-------- Source text --------

##### ARTI 560 - Computer Vision  
## Image Classification using Transfer Learning

### Overview

**Transfer learning** is a machine learning technique where a model developed for one task is reused as the starting point for a different but related task. Instead of training a model from scratch, which can be time-consuming and require large datasets, transfer learning leverages the knowledge a pretrained model has already learned.

#### Key Concepts

1. **Pretrained Models**  
   - Models trained on large benchmark datasets (e.g., ImageNet) can capture general features such as edges, textures, and shapes in images.
   - Common pretrained models for image classification include **VGG16**, **ResNet**, **MobileNetV2**, and **EfficientNet**.

2. **Feature Extraction**  
   - The pretrained model is used as a fixed feature extractor.

--------

#### [What is being asked]
Extend the course notes on transfer learning, starting after their final line. The records have no connection to the course notes on transfer learning.

-------- Supplied information --------

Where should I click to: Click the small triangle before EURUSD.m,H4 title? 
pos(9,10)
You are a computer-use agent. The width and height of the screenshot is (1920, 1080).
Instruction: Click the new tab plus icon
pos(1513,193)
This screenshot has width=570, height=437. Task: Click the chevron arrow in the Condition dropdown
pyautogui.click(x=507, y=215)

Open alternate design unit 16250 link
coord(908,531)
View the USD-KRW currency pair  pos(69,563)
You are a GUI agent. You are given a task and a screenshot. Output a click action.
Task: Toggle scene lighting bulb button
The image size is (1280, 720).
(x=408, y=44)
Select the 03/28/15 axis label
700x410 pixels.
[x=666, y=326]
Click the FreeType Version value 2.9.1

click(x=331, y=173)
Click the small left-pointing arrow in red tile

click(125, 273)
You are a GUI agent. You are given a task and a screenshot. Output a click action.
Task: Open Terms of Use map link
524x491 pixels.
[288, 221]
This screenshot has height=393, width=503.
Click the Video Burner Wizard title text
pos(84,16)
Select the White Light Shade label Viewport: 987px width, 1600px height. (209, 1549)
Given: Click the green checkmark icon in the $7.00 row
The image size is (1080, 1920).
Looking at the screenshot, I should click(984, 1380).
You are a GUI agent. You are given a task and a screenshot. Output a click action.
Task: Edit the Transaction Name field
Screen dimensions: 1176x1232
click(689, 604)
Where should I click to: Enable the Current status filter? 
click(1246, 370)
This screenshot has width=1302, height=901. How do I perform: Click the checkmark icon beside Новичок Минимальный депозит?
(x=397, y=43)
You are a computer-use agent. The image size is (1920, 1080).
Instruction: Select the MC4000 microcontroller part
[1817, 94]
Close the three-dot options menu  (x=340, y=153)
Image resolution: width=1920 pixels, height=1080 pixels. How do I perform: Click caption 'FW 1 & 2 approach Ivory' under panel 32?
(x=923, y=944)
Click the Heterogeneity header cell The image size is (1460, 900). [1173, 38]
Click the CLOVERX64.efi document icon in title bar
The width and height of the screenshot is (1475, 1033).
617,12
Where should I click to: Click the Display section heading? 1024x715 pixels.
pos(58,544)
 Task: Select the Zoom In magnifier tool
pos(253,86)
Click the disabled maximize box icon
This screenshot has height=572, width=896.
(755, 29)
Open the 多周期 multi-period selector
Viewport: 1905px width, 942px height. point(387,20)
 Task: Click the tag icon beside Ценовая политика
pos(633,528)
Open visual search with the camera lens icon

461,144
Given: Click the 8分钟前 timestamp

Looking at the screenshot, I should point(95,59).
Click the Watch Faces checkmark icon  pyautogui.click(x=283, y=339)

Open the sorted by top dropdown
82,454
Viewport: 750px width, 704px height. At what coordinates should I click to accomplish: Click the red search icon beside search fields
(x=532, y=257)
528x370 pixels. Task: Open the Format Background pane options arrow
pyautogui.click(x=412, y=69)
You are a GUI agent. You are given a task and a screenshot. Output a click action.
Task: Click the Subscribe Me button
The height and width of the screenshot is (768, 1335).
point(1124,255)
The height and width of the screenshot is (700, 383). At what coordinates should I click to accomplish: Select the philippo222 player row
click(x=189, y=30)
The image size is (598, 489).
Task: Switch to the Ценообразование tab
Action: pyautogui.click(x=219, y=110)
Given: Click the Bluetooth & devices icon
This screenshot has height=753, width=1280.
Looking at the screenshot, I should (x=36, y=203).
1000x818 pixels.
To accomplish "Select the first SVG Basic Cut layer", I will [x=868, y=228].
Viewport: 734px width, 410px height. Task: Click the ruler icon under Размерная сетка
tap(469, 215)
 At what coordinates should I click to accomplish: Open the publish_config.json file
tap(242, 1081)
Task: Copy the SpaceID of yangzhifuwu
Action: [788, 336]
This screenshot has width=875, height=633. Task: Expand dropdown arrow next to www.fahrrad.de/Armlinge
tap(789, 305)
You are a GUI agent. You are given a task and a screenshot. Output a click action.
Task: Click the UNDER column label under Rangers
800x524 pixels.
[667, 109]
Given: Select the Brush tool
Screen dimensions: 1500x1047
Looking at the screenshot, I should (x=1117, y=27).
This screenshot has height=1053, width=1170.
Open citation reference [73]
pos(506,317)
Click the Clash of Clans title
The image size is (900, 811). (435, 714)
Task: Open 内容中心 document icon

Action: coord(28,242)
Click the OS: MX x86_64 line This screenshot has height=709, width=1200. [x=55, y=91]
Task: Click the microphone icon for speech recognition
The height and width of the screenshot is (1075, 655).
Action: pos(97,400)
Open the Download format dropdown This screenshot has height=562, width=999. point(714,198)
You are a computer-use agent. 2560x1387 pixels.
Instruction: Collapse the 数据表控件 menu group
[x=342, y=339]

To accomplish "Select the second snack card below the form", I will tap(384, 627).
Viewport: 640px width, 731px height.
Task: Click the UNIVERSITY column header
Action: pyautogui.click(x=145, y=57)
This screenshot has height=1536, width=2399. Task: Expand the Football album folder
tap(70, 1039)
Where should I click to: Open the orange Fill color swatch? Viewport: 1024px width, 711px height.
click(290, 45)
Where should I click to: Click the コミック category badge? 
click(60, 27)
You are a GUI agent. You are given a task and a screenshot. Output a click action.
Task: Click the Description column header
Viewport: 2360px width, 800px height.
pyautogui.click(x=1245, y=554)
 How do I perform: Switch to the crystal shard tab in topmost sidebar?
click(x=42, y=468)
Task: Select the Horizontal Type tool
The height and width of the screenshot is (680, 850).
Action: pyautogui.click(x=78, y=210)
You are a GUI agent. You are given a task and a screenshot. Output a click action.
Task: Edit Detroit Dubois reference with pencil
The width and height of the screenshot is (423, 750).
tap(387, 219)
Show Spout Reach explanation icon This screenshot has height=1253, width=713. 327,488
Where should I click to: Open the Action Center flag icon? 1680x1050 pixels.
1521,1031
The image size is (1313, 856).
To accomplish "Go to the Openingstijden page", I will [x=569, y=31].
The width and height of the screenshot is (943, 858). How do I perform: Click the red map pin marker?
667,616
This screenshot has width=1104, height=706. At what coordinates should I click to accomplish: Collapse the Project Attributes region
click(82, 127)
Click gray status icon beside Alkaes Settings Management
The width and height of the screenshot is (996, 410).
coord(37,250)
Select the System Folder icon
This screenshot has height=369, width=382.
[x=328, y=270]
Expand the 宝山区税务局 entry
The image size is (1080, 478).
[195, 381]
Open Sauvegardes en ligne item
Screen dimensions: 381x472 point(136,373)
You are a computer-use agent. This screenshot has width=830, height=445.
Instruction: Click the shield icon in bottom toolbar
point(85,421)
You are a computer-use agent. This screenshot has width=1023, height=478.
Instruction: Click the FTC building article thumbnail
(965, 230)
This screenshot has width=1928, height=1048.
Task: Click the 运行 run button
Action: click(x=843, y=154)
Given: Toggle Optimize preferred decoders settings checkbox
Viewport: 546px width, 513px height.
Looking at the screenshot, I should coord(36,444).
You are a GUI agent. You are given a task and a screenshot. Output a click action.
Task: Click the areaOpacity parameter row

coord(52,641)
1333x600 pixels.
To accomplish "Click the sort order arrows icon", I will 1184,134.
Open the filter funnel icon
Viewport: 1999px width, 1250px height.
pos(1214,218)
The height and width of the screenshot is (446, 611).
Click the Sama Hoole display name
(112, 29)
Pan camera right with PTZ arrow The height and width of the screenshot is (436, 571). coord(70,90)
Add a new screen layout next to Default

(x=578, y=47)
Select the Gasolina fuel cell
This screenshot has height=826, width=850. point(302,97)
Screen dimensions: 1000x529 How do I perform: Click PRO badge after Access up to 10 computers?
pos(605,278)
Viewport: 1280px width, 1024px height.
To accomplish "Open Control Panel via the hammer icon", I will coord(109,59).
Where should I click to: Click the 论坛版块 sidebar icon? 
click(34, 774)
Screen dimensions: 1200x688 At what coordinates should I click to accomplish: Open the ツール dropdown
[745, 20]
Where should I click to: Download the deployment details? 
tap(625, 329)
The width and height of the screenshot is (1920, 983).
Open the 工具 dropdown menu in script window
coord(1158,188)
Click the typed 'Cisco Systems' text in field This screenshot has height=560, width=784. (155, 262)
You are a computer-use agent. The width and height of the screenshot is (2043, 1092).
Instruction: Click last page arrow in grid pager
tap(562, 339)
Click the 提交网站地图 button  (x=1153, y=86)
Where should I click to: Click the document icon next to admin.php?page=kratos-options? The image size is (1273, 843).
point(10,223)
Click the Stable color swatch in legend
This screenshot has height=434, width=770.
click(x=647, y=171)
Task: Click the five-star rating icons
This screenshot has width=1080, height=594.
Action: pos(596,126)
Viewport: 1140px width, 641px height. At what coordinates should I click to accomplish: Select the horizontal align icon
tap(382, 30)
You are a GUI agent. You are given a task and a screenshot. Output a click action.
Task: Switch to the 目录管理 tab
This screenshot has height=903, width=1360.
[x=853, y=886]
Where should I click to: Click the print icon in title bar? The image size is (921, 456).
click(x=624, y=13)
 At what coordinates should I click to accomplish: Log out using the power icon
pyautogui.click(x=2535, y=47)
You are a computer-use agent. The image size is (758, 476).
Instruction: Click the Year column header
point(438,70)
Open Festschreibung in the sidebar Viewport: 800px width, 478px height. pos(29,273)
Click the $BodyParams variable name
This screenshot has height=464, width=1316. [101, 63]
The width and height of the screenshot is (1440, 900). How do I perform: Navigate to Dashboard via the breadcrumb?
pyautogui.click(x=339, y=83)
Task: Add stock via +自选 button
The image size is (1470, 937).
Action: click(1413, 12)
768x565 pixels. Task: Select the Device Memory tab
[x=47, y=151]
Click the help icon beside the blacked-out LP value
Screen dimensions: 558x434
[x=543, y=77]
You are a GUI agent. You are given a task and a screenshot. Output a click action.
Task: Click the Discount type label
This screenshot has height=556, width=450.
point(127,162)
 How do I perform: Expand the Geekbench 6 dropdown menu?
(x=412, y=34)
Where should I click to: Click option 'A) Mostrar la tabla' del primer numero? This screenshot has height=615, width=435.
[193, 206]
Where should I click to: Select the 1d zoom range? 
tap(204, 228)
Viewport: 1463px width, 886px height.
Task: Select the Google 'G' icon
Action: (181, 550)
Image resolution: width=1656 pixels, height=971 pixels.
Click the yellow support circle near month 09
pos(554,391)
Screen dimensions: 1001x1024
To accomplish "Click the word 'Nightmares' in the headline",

--------

#### [Written answer]
   - Only the final layers (classifier) are replaced and trained on the new dataset.

3. **Fine-Tuning**  
   - A more advanced approach where some of the pretrained layers are "unfrozen" and trained on the new dataset.
   - Helps the model adapt more closely to the specific features of the new task.

![image.png](attachment:image.png)

### Objective

In this lab, we will apply transfer learning with a pretrained ResNetV2 on CIFAR-10, fine-tune the model, and examine its architecture and trainable layers.

### Tools & Libraries
- Python  
- NumPy  
- TensorFlow
- Matplotlib  


### Transfer Learning using a Pre-trained ResNet

#### Steps:
1. Load a pre-trained ResNet50V2 model from `keras.applications` with ImageNet weights, excluding the top classification layer.
2. Resize the CIFAR-10 images to match the input size expected by ResNet (e.g., 224x224).
3. Build a new Keras Sequential model by adding the existing `data_augmentation` layer, followed by a resizing layer for input to ResNet, the loaded ResNet base model (freezing its layers), a `GlobalAveragePooling2D` layer, and a new `Dense` classification head (with 10 output units) for CIFAR-10.
4. Compile this model with an Adam optimizer, sparse categorical cross-entropy loss, and accuracy metrics, and train it on the preprocessed CIFAR-10 training data for a few epochs using early stopping callbacks.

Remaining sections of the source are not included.